▸ Extracted information

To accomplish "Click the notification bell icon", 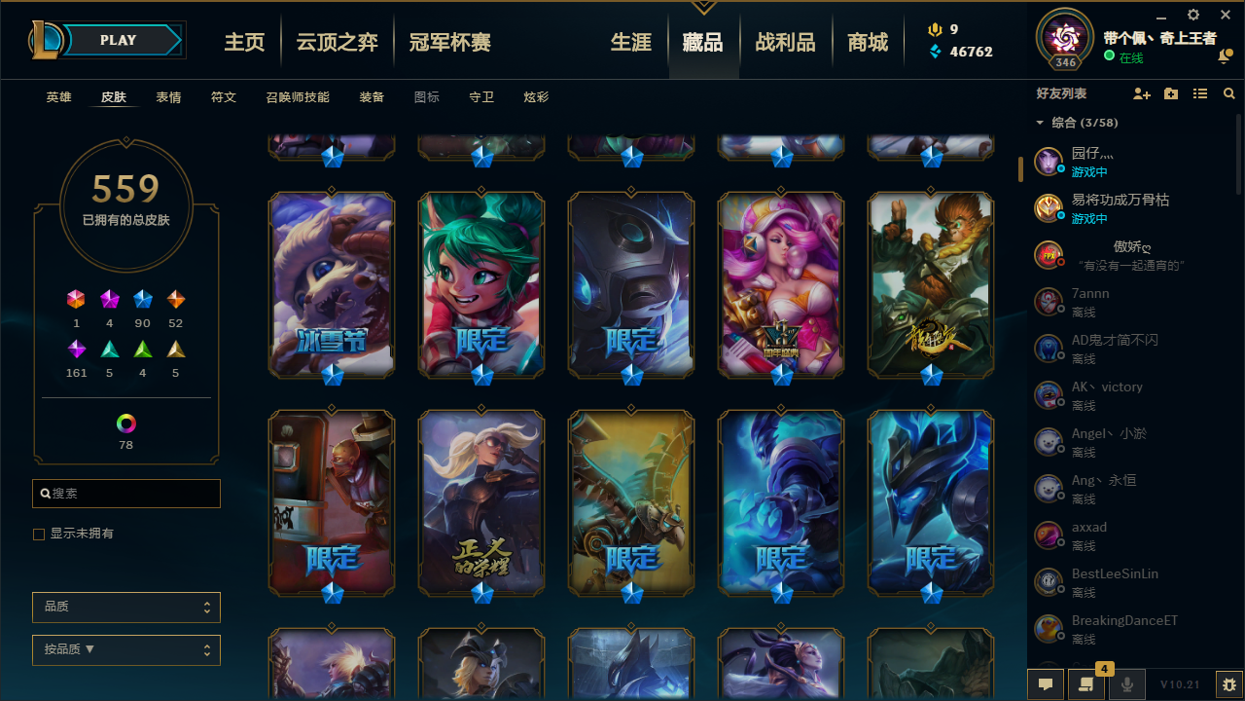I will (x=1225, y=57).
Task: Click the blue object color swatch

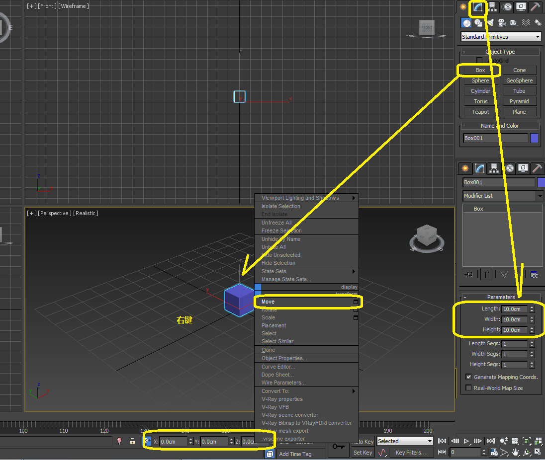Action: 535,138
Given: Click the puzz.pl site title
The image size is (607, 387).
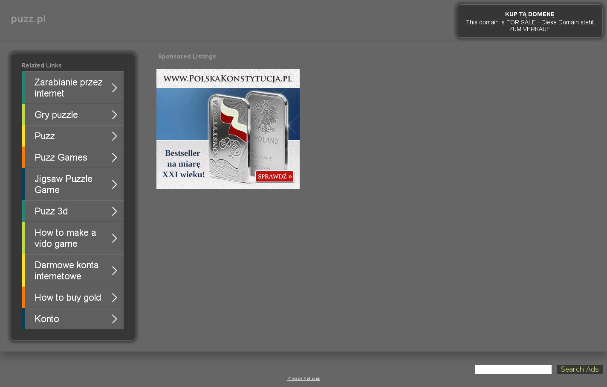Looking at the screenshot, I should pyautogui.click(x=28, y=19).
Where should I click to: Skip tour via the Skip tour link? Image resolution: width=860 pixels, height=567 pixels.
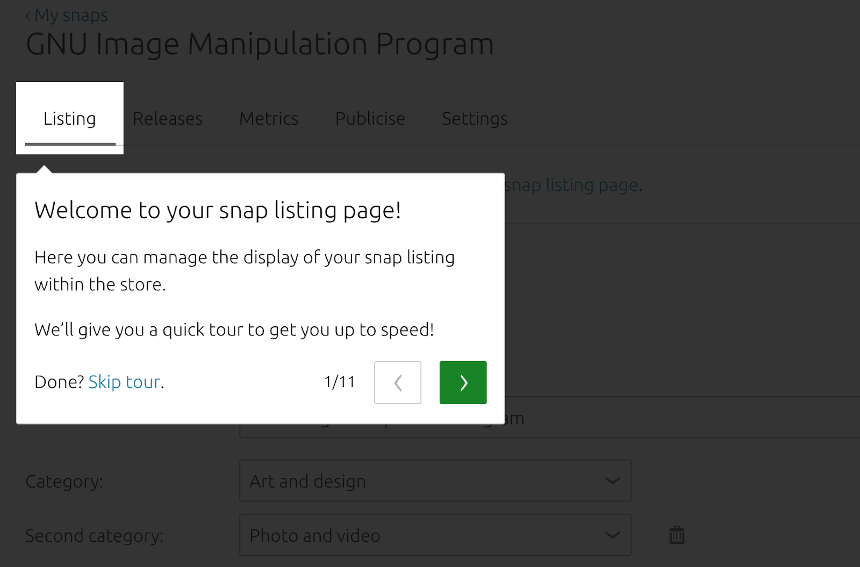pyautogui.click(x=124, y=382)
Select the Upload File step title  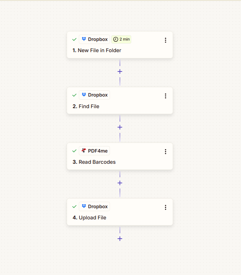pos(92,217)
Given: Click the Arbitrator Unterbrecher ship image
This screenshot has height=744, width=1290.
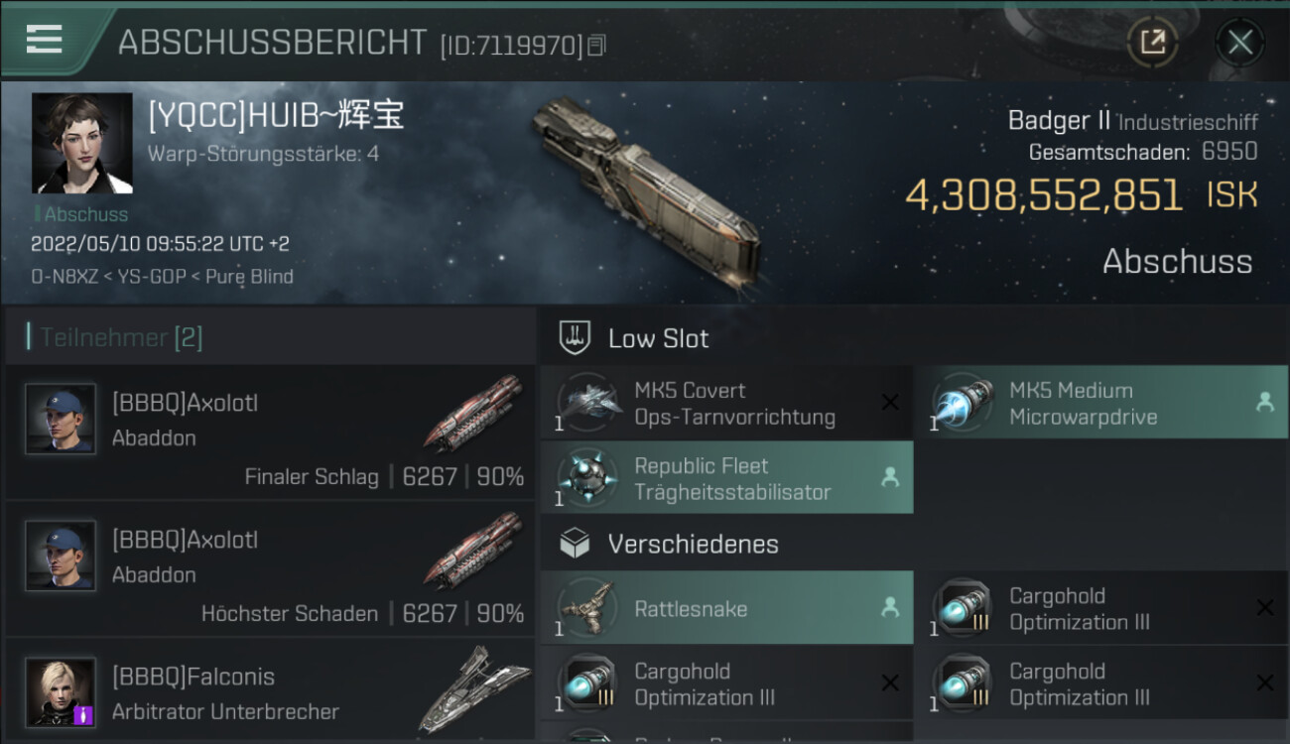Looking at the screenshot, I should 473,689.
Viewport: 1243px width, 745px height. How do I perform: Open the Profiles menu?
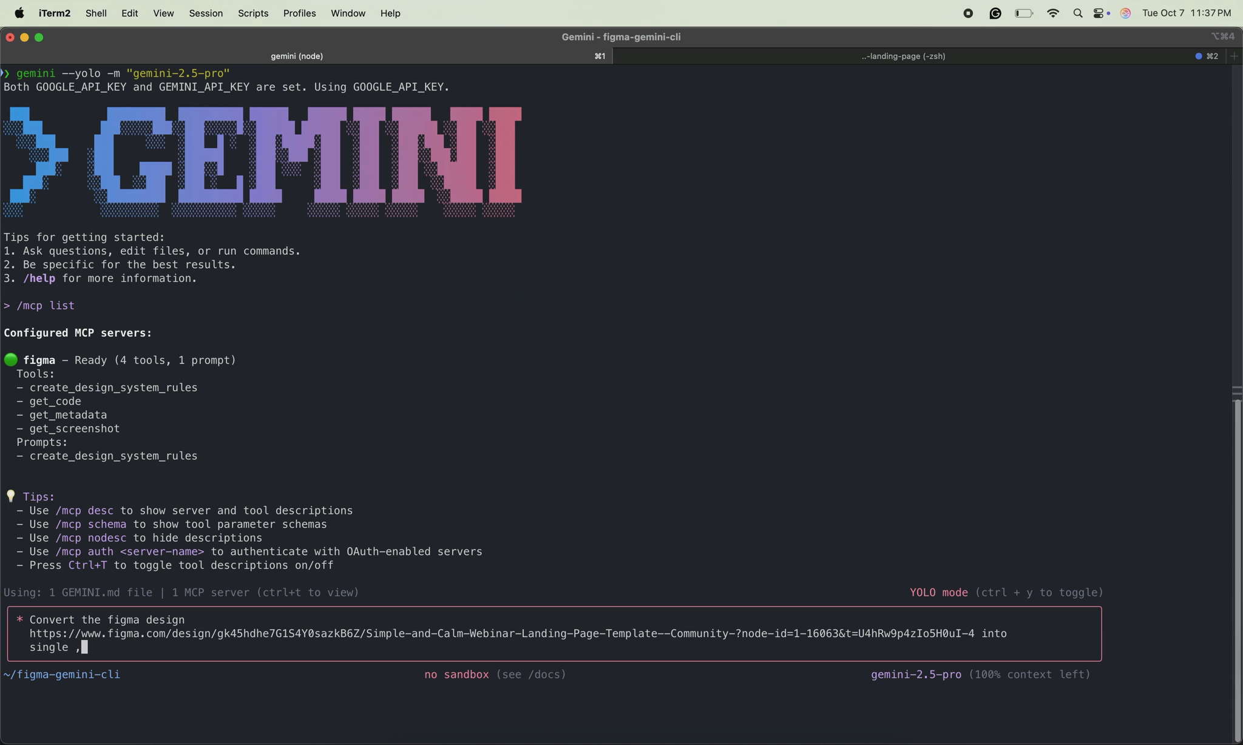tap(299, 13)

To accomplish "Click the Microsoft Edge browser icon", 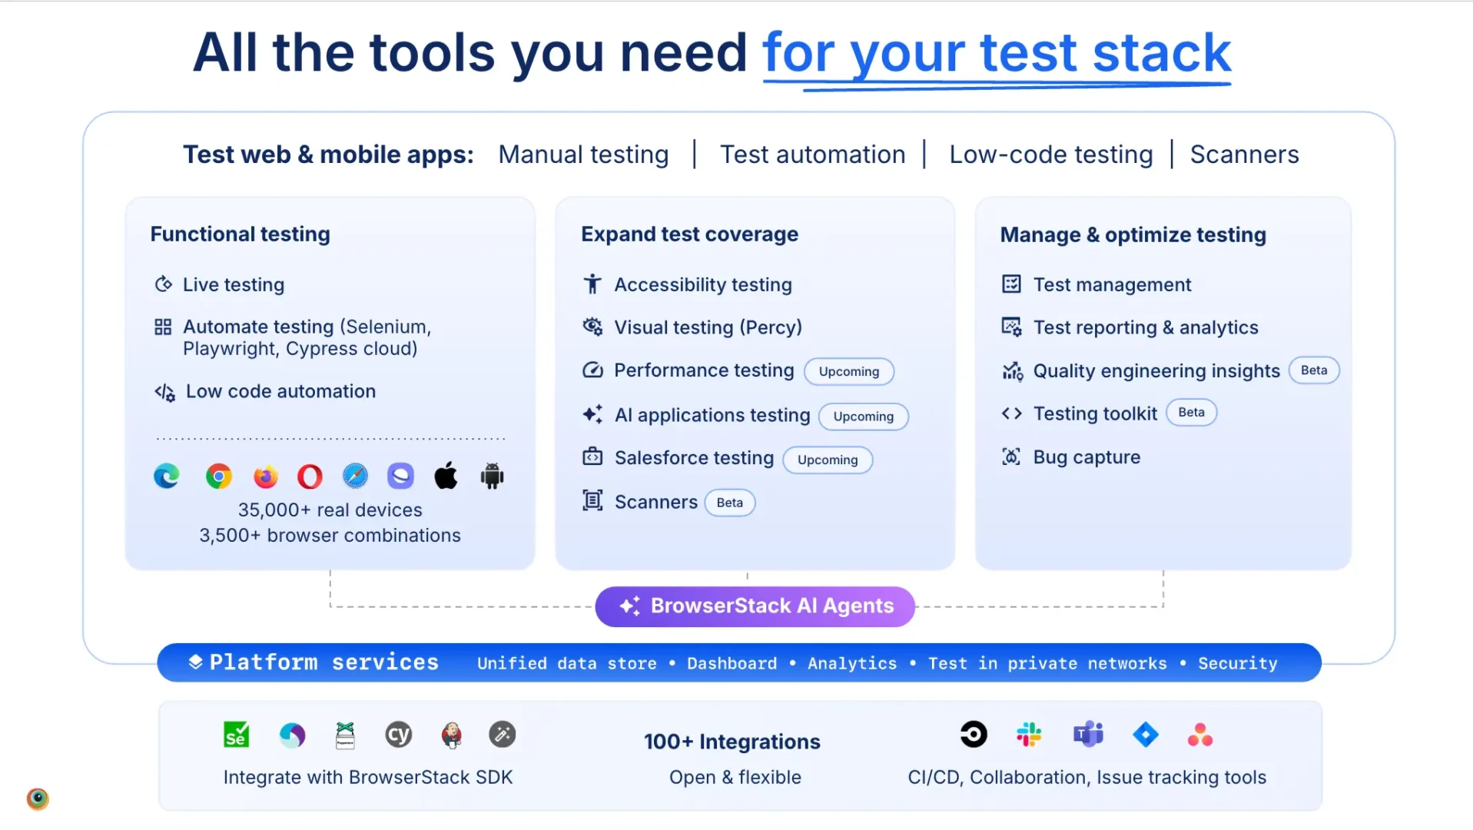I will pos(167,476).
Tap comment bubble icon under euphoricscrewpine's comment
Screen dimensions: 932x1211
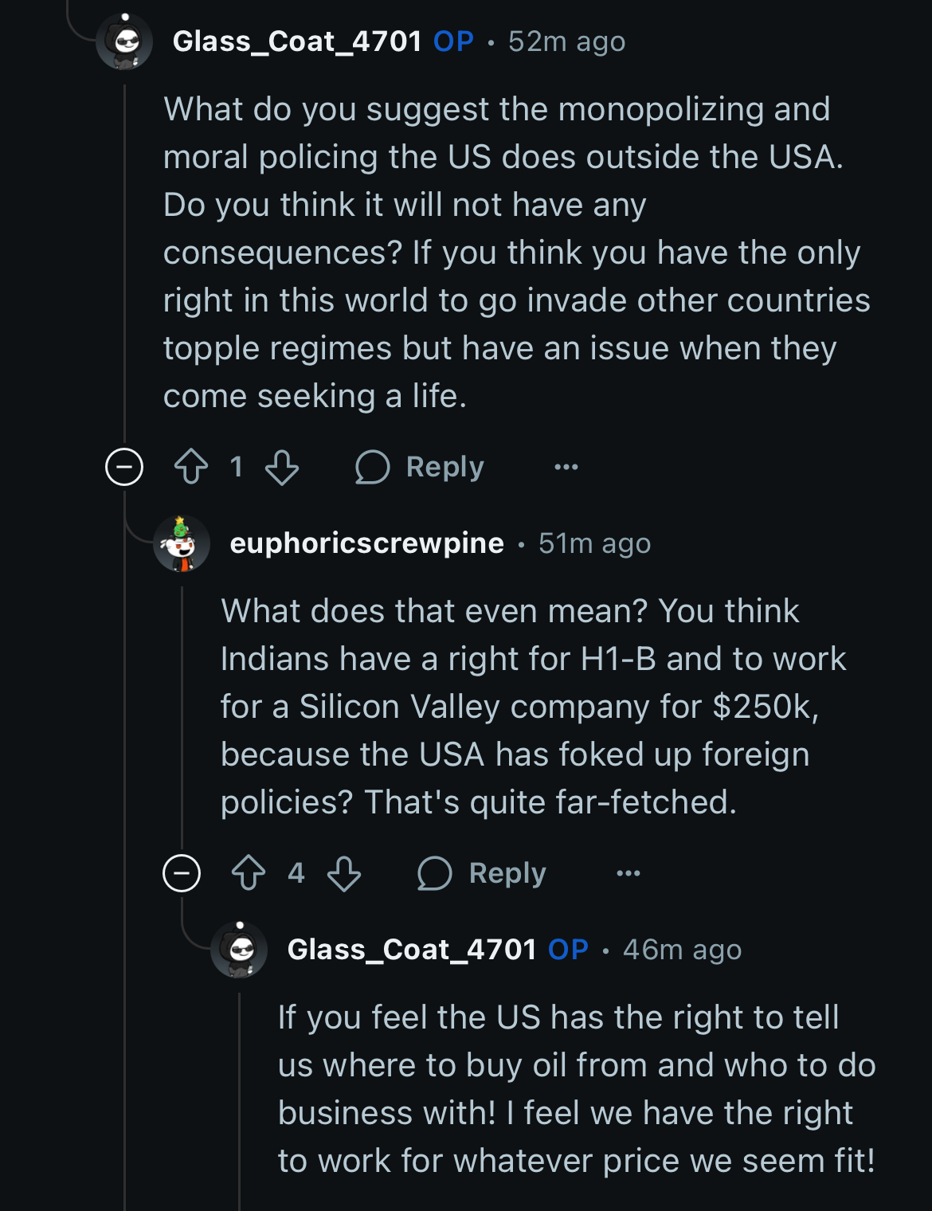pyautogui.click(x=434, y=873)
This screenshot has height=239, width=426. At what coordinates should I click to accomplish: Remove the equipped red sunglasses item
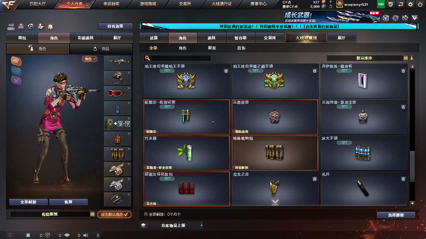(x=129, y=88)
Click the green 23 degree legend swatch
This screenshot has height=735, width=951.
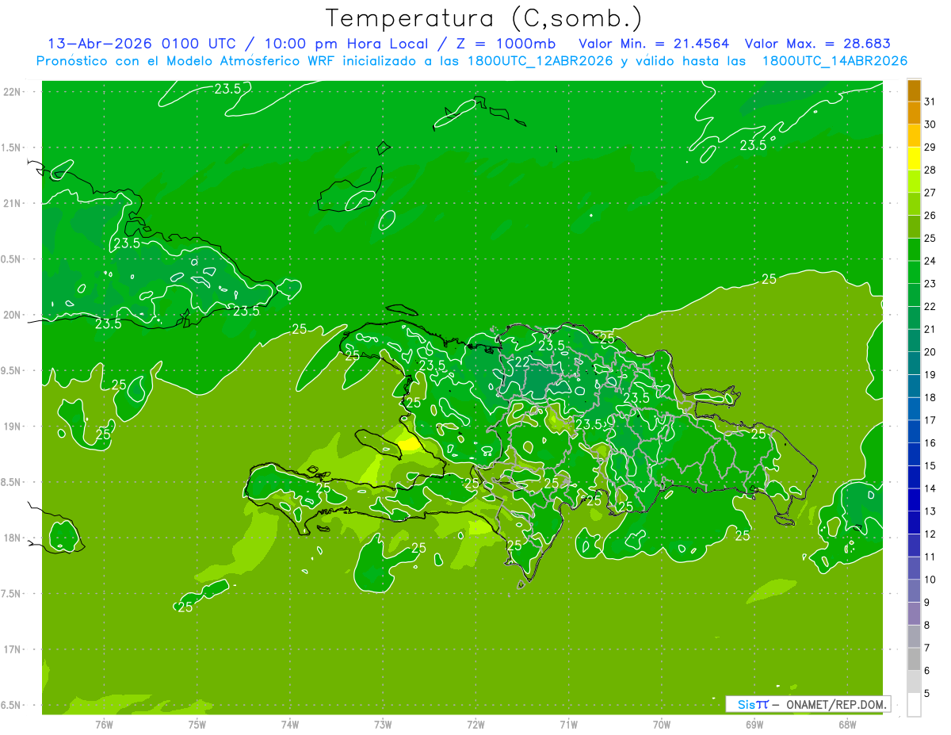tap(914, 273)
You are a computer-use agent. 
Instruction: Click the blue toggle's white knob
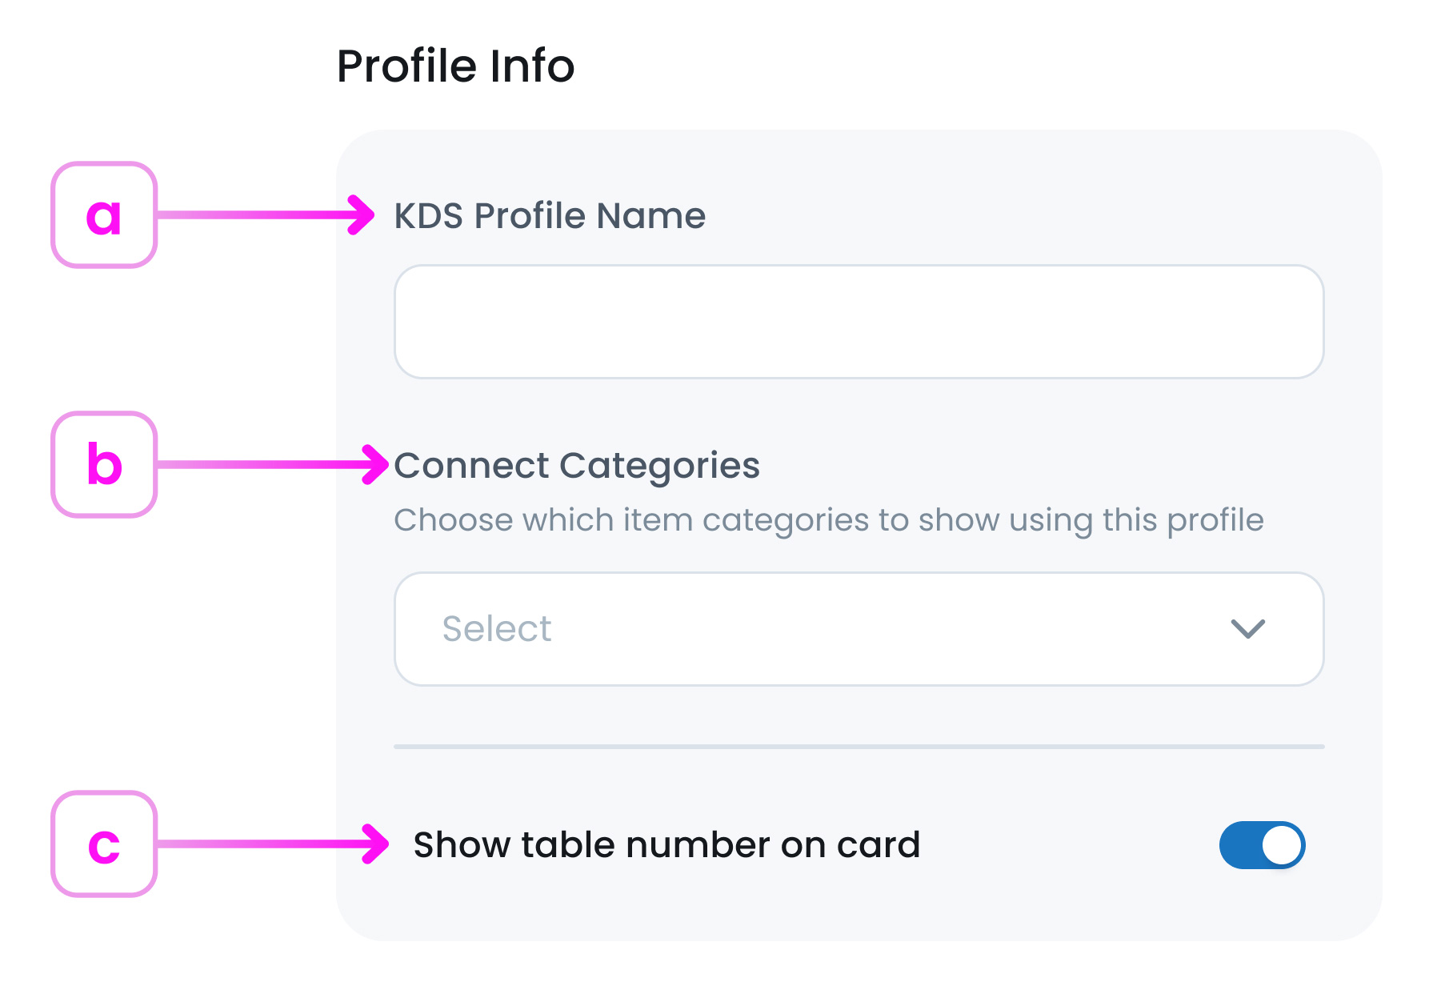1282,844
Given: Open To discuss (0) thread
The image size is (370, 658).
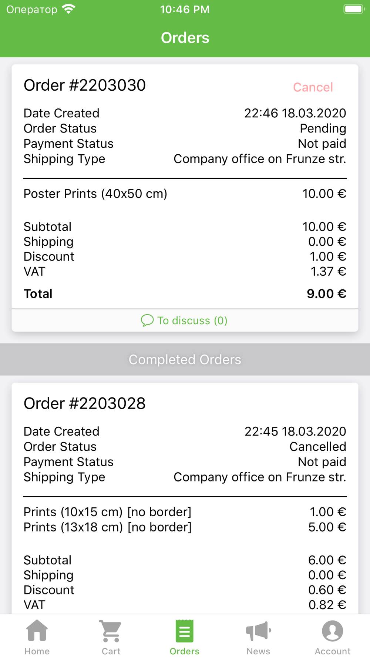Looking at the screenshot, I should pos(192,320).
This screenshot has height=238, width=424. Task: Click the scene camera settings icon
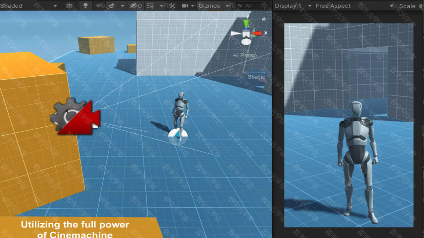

▸ What the task requires
Convert the rows above into a two-column CSV with the headers instruction and response. Begin at the line that contains "Task: Click the blue object color swatch" and stop after the line that contains "Looking at the screenshot, I should pyautogui.click(x=28, y=19).". Each row should give its request text and its answer, each in one quoted field with line breaks turned into spaces and the pictures left out.

▸ Full solution
instruction,response
"Task: Click the blue object color swatch","Action: 535,138"
"Given: Click the puzz.pl site title The image size is (607, 387).","Looking at the screenshot, I should pyautogui.click(x=28, y=19)."